2c2 (no of ways of picking 1 couple) * 10c2 (picking 2 people out of 10 people-> In this 2 we could pick another married couple and this does not matter since in this grouping count we are trying to find where there is atleast 1 married couple)

Since there are 6 marrued couples there will be 6 * [ 2c2*10c2] ways

The no of groupings with no married couples( No of favorable outcomes)
= 12c4 - 6 * [ 2c2*10c2]


So the probability we need = No of favorable outcomes / Total possible outcomes

= 12c4 - 6 * [ 2c2*10c2] / 12c4

= 15/33

Must be missing something.....

Regards,
CR

We can solve this problem this way:
12/12*10/11*8/10*6/9=16/33

The explanation to this kind of problem is well described here:
https://www.beatthegmat.com/deck-of-cards-t28564.html
Look for shulapa's explanation.

There's a simpler way of doing this..

Let the couples be: Aa, Bb, Cc, Dd, Ee, Ff

Based upon the condition given that none of the person selected may be married to the any of the other three that are selected, implies
Number of way of selecting the first person: 12
Number of way of selecting the second person: 10
Number of way of selecting the third person: 8
Number of way of selecting the Fourth person: 6

So total number of ways of selecting these people who are not married to each other = 12x10x8x6 --- (1)

Total number of ways of selecting 4 people out of 12 = 12x11x10x9 ---(2)

so Probability = (1)/(2)
= 12x10x8x6/(12x11x10x9)
= 16/33

that's the answer

Ooops.. I am sorry.. lilu had not replied by the time I was posting my solution.. please do not consider my solution as plagiarizing.
thnx..

Thanks Guys!

Shulapa's method is very good & the way to go.
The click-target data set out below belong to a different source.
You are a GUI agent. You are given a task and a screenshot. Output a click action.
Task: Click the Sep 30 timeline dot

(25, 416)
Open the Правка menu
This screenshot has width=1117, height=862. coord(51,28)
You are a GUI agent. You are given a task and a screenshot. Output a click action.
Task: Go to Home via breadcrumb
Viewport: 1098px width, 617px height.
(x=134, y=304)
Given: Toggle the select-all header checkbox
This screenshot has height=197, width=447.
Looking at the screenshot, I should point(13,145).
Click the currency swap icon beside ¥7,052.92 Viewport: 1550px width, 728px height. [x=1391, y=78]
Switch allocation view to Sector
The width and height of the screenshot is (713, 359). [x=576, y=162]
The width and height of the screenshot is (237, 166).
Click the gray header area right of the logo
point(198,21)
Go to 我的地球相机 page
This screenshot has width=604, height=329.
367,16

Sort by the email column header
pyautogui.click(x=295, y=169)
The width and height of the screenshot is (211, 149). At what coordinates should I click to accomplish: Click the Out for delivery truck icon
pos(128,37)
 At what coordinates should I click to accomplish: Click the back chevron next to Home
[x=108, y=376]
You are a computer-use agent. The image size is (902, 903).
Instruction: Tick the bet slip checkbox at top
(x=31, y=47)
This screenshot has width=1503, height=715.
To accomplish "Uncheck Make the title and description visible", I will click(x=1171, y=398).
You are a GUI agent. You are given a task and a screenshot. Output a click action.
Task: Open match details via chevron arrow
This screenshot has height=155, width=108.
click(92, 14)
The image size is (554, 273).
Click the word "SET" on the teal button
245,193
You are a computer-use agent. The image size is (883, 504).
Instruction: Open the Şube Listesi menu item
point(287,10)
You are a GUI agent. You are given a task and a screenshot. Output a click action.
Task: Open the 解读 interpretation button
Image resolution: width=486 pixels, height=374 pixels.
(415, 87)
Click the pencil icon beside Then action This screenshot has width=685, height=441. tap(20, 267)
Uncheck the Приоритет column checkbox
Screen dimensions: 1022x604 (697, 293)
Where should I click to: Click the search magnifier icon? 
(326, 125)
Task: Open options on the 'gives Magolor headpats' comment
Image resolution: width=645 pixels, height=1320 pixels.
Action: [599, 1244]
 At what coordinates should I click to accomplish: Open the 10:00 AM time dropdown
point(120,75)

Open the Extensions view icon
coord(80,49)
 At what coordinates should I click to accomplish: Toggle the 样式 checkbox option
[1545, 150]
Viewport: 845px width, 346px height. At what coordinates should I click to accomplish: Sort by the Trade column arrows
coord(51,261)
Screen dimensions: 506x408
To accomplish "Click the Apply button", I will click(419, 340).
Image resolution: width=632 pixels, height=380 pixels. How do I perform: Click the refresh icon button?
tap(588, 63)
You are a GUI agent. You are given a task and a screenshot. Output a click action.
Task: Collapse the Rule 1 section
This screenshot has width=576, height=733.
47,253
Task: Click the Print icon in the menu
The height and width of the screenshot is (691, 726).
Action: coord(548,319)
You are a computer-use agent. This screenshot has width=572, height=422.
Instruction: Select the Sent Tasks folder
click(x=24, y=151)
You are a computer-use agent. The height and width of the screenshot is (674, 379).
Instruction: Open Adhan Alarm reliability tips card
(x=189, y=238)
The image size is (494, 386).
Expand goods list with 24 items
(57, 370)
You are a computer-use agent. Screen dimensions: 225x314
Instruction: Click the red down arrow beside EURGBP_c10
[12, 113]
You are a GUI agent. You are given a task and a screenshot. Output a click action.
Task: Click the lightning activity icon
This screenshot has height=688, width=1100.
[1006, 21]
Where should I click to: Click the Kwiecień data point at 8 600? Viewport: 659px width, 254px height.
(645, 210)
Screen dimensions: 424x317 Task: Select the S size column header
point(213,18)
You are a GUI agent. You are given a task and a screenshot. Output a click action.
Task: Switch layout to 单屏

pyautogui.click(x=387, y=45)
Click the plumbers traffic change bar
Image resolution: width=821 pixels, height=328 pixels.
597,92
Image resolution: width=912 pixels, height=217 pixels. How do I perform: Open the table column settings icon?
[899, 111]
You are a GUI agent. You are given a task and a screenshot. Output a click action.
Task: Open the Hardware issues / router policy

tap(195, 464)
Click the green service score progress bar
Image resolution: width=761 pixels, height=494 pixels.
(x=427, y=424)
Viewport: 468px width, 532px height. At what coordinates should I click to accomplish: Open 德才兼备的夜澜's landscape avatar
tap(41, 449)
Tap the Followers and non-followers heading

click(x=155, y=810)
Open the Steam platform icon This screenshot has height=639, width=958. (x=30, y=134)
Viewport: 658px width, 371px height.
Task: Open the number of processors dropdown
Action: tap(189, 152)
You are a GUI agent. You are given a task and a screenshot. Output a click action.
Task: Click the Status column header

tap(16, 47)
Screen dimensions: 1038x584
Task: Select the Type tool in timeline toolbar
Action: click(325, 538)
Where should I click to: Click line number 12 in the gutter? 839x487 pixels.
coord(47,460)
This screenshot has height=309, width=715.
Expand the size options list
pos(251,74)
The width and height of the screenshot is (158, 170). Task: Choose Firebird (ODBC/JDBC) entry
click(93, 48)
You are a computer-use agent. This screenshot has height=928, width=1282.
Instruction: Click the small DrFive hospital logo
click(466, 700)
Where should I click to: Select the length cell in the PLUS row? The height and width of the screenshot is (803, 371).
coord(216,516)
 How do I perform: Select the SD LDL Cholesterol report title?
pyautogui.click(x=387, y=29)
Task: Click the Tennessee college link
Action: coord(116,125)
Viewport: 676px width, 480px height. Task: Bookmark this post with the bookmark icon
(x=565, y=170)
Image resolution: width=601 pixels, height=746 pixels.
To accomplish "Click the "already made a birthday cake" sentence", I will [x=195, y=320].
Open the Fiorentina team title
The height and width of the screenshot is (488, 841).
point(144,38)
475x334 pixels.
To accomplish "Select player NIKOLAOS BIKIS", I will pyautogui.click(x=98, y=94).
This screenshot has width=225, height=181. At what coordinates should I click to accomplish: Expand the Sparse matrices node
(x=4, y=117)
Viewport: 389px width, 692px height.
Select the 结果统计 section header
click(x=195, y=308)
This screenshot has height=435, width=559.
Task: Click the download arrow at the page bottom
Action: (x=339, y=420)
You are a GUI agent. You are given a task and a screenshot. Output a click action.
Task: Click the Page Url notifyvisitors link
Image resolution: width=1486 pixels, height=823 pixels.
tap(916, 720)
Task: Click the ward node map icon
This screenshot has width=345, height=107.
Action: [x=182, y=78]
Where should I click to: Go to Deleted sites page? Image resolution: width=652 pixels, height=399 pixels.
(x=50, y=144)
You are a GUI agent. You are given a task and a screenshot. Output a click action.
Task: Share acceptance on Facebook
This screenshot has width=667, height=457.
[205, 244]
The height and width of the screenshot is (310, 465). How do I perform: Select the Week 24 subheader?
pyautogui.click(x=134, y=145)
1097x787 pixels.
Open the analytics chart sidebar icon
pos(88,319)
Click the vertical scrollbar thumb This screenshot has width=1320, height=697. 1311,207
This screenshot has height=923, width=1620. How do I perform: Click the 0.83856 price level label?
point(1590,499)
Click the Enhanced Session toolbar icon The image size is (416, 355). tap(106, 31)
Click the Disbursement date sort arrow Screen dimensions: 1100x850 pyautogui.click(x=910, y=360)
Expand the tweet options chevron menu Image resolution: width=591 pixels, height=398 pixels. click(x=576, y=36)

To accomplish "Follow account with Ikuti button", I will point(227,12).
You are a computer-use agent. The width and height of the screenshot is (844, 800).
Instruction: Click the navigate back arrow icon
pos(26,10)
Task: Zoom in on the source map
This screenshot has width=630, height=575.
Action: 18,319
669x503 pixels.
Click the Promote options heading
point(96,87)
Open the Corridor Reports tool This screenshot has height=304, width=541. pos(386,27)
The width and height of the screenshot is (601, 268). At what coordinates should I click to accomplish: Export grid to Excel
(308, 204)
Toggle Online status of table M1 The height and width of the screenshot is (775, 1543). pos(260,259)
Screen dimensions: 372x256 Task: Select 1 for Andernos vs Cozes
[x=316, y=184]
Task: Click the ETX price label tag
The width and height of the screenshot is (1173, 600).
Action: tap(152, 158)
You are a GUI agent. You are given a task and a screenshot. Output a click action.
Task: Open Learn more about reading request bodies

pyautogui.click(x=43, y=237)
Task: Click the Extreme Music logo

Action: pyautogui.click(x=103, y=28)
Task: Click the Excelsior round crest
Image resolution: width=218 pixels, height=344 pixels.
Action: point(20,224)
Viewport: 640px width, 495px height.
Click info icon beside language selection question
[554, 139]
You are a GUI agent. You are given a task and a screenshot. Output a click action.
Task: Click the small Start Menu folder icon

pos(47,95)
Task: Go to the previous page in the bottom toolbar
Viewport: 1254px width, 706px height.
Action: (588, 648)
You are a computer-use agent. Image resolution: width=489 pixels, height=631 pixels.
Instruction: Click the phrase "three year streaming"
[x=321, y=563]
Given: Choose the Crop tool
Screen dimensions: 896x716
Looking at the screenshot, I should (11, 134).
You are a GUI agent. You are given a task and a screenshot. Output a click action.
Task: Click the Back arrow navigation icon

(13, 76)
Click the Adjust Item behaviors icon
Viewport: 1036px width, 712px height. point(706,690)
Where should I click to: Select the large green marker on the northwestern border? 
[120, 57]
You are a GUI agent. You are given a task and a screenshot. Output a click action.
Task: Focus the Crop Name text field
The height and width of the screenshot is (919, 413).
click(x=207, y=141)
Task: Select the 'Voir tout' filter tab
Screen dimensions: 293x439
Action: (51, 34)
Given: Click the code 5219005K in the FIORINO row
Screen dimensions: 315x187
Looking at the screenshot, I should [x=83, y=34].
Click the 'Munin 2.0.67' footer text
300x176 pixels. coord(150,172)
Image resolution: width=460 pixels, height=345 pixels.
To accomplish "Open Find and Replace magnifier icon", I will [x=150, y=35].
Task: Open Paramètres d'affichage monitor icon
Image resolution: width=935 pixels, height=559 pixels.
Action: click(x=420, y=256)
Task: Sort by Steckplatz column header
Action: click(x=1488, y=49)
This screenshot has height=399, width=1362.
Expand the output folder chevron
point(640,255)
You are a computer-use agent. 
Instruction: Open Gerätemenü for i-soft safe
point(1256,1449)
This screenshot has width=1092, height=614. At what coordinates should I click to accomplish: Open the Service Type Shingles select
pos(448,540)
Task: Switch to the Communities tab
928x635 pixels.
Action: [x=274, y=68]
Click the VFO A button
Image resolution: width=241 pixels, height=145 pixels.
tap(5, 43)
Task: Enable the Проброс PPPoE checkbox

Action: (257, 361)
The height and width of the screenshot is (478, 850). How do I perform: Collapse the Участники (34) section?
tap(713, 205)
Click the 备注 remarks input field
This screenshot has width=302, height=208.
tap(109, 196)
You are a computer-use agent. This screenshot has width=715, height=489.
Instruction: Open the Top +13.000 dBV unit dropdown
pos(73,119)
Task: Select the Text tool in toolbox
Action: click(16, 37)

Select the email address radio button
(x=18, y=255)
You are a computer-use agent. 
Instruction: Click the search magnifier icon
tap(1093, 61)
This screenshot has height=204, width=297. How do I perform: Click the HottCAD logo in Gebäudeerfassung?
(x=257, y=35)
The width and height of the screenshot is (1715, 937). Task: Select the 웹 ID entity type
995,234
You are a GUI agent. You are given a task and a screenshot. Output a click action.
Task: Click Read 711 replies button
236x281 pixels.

I think my explanations also make it look a lot longer than it is....

Anyway coming back to how I did:

I counted some grouptings twice so the right solution based on what I did would be

Picking 4 people out of 12 people(order does not matter since its the same 4 people no matter when u pick whom)

12C4 (Total possible outcomes) = 495

Lets take 1 married couple and see how many different groupings of 4 can be formed including them

2c2 (no of ways of picking 1 couple) * 10c2

Since there are 6 married couples there will be 6 * [ 2c2*10c2] = 270

I must subtract 15 since when there are 2 couples in a group I would have double counted

270-15 = 255

The no of groupings with no married couples( No of favorable outcomes)
= 495 - 255 = 240


So the probability we need = No of favorable outcomes / Total possible outcomes

= 240/ 495
= 16/33



Regards,
CR

total=12C4
none of them are married to each other =6C4*2C1*2C1*2C1*2C1=6C4*(2C1)^4 (here we have chosen 4 couples out of 6, and then we got 1 person from each of these 4 couples)

P= (6C4*(2C1)^4)/12C4=16/33

Followed this method:
Total number of outcomes = 12C4 =495
No. of favorable outcomes = 6C4 + 6C3 * 3C1 + 6C2 * 4C2 + 6C1 * 5C3 + 6C4(all 4 males + 3 males and 1 female and so on) =240
Thus,
Probability = 240/495 =16/33.